IL-33 promotes type 1 cell-mediated immunity and has a potent antitumor function (46.25)

Interleukin-33 is a member of the IL-1 family of cytokines and is released by stressed cells, necrotic cells or activated innate immune cells such as macrophages during trauma or infection. Thus, IL-33 is thought to serve as an endogenous “danger signal” to trigger inflammation and promote cell-mediated immune responses. Prior studies have supported the role of IL-33 in promoting type 2 immune responses but little was known for its role in type 1 immune responses such as the anti-tumor immune response. We have found that that ST2, a receptor for IL-33, is highly expressed in CD8 T cells cultured in Th1 conditions.

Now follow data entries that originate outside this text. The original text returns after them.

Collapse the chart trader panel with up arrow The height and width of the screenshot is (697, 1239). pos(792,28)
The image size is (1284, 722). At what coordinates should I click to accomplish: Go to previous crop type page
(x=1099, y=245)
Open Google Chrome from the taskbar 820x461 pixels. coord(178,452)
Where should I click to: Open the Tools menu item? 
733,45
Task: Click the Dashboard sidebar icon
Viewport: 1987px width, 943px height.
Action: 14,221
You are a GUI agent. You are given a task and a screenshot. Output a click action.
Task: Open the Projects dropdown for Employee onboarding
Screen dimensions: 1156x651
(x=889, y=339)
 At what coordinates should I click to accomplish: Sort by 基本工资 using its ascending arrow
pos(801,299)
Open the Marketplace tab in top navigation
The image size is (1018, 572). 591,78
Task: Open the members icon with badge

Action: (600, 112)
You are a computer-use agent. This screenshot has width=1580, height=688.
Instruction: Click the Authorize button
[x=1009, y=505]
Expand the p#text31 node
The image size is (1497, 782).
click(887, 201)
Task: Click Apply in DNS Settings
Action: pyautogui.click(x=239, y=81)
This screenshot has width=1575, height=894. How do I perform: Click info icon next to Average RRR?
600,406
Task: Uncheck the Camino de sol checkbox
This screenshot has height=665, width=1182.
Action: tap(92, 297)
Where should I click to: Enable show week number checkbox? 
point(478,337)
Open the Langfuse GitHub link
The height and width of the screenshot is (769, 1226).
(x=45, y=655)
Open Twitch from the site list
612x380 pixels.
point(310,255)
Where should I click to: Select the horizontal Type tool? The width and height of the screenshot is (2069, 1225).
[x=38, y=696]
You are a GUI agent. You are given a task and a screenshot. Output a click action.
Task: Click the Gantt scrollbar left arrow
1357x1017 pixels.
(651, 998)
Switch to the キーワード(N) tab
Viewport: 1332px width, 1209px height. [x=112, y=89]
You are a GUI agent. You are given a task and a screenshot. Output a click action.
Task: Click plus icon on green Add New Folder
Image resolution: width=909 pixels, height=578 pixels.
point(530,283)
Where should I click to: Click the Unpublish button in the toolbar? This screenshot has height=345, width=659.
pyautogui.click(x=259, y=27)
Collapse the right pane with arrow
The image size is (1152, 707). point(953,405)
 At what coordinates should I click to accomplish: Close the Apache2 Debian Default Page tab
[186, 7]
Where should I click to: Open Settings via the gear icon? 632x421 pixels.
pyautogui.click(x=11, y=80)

We have further revealed that, T-bet, a critical transcriptional factor for Th1 differentiation and effector functions, is required for ST2 expression by CD8 T cells, suggesting that ST2 is an integral part of the Th1 gene network in CD8 T cells. Furthermore, we have demonstrated that IL-33 synergized with TCR or IL-12 in increasing both human and mouse CD8 T cell functions such as IFN-γ production. Thus IL-33 can greatly enhance type 1 cell-mediated immune responses in both human and mice. The in vivo relevance of this pathway is examined in a preclinical model of tumor immunity. Our results support a potent function of IL-33 in inhibiting tumor growth and provide a novel therapeutic approach for tumor immunity.